Given request: Please render the records below as a JSON list of strings with one string per line, leaving out blank lines and the pictures.

Records for this task:
■ ■ ■

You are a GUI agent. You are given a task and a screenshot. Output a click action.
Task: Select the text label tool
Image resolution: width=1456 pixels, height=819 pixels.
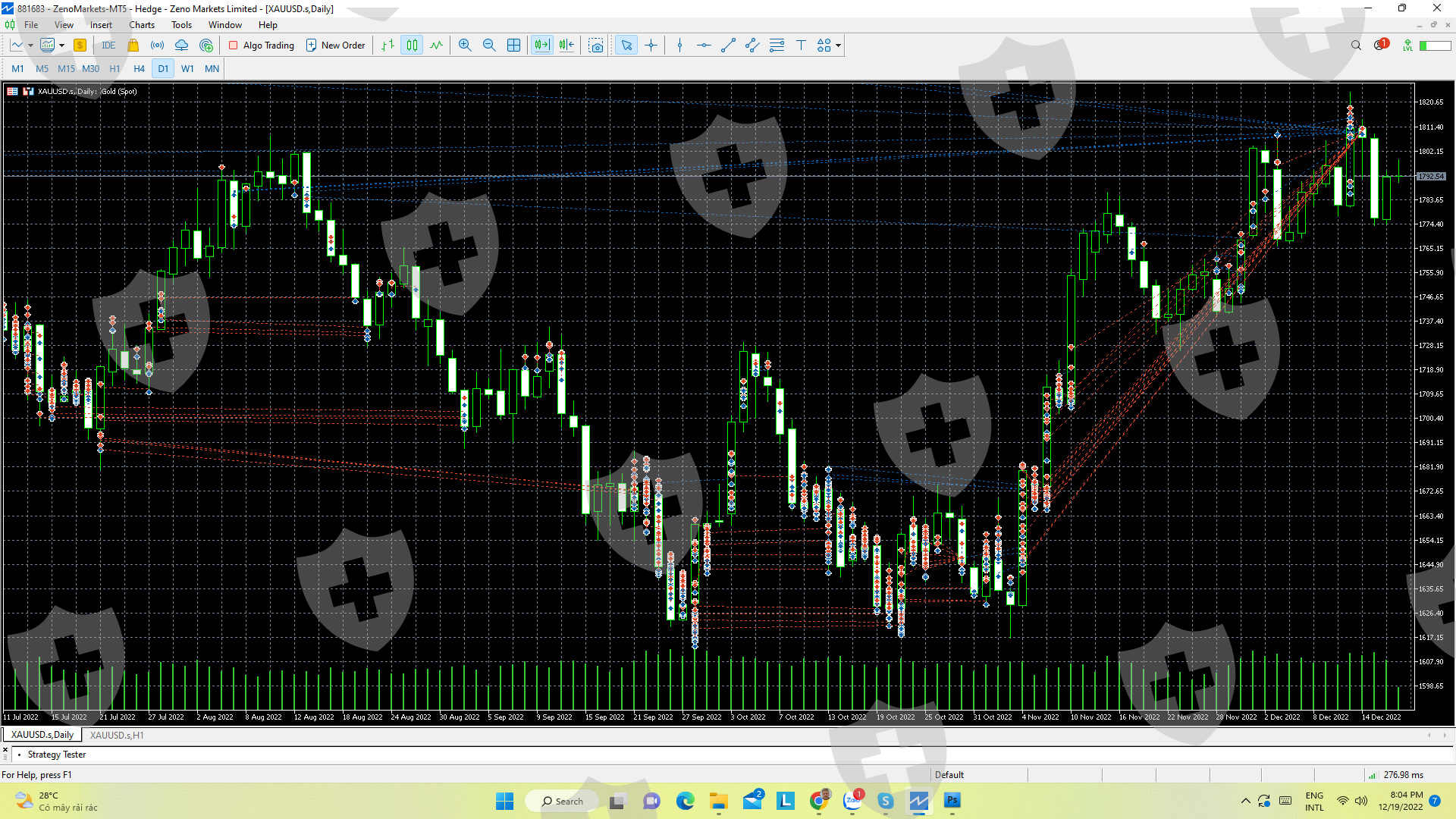pos(801,46)
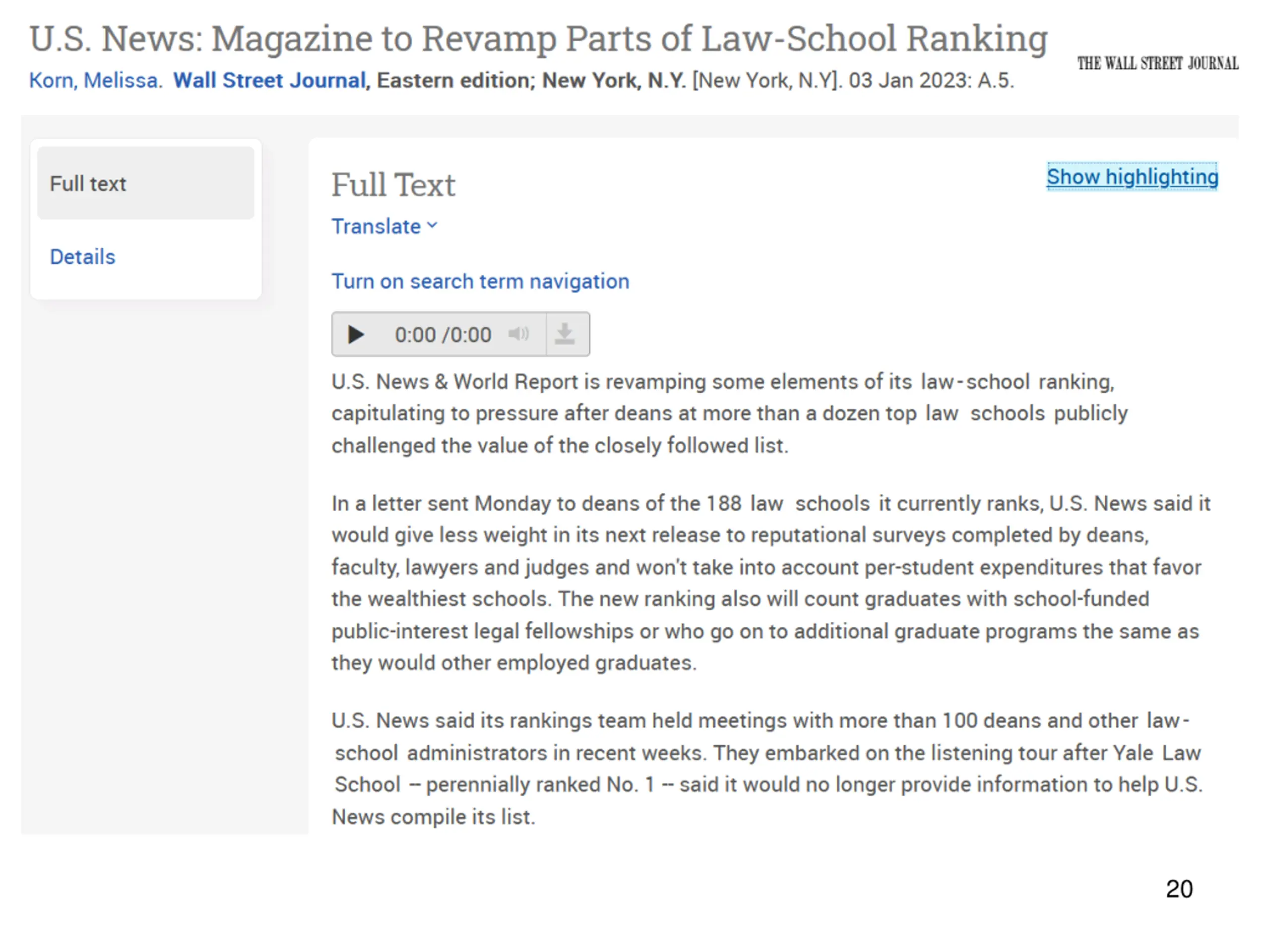Click the Full Text section heading
Image resolution: width=1270 pixels, height=952 pixels.
(x=393, y=185)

■ ■ ■

Result for this exercise:
[
  "You are a GUI agent. You are given a task and a screenshot. Output a click action.",
  "Task: Select the text label tool",
  "Image resolution: width=1456 pixels, height=819 pixels.",
  "pos(801,46)",
  "Click the Full Text section heading",
  "Image resolution: width=1270 pixels, height=952 pixels.",
  "(x=393, y=185)"
]